[Prompt]: Reproduce the data verbatim, from the line containing "Viewport: 1200px width, 736px" through the line containing "The height and width of the screenshot is (466, 569).", both included.
--------
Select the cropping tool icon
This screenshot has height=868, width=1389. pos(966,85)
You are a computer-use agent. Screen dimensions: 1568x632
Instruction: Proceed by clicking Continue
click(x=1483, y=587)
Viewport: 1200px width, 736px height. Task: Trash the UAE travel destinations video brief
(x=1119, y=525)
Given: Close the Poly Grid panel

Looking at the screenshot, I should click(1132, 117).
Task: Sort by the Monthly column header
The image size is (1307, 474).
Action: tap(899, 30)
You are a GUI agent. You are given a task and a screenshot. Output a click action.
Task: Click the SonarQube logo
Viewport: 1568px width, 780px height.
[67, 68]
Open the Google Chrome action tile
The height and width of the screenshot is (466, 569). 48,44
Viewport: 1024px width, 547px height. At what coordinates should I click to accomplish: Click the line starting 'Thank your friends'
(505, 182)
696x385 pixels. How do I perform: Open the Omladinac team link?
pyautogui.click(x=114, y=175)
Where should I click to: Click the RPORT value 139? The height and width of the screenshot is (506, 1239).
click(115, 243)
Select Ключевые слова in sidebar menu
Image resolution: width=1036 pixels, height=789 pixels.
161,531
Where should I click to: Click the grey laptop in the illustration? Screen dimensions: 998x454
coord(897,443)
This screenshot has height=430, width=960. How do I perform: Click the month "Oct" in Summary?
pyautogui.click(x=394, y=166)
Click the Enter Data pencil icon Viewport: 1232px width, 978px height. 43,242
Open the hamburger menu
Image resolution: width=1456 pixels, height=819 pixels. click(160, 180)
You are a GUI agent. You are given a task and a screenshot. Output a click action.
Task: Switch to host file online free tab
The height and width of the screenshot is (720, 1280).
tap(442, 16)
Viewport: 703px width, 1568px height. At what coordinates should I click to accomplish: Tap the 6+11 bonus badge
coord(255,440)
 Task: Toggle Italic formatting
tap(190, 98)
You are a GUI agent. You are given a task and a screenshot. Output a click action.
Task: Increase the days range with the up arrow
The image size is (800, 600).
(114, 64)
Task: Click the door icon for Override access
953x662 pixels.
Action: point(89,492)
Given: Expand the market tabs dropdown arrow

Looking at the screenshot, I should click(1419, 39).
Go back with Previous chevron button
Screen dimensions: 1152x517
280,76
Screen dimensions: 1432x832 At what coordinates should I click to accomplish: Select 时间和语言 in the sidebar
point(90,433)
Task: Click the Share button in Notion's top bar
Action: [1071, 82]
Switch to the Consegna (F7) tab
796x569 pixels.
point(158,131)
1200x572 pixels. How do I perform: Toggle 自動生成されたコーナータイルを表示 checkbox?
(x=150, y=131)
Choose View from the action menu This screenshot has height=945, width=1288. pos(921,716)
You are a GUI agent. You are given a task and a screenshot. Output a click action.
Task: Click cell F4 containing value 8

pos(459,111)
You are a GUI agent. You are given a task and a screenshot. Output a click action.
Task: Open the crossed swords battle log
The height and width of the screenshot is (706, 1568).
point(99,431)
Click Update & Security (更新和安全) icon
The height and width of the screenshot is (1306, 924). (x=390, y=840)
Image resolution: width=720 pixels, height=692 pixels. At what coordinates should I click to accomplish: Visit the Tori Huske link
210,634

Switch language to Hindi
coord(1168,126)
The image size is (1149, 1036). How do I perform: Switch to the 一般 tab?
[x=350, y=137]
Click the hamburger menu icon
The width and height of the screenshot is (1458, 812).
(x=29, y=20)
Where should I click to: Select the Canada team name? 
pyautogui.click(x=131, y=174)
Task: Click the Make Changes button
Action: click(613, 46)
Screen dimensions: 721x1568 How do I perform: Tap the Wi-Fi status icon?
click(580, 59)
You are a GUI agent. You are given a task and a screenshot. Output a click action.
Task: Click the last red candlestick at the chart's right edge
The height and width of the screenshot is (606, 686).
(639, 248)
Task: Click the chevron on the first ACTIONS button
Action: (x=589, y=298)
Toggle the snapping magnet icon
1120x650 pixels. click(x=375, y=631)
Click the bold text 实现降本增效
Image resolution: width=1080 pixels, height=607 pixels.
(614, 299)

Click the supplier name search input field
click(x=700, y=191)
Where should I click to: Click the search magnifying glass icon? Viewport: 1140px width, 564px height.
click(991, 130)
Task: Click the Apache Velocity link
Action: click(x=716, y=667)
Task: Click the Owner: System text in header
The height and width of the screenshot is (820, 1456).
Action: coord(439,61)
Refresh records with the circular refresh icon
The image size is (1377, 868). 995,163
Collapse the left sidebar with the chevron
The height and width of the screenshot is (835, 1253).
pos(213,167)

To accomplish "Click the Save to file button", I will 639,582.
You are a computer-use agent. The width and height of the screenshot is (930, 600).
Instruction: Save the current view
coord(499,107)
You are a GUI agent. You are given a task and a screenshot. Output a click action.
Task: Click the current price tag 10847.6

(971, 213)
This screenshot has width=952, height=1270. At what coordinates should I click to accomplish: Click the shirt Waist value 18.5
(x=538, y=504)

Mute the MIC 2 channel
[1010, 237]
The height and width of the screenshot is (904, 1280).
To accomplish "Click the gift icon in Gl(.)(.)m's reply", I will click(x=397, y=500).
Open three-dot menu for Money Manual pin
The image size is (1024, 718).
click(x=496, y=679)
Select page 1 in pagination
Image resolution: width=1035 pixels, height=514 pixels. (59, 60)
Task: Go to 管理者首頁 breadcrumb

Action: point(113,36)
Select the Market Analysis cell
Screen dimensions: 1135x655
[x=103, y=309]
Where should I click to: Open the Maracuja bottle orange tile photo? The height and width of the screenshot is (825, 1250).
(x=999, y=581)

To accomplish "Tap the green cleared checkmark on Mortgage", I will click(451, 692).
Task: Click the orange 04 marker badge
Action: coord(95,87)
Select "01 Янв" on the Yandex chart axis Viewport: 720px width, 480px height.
--------
[Task solution]:
Viewport: 1200px width, 736px height. Task: Trash the UAE travel destinations video brief
(x=1119, y=525)
Given: Close the Poly Grid panel

Looking at the screenshot, I should click(1132, 117).
Task: Sort by the Monthly column header
The image size is (1307, 474).
Action: tap(899, 30)
You are a GUI agent. You are given a task and a screenshot. Output a click action.
Task: Click the SonarQube logo
Viewport: 1568px width, 780px height.
[67, 68]
Open the Google Chrome action tile
The height and width of the screenshot is (466, 569). 48,44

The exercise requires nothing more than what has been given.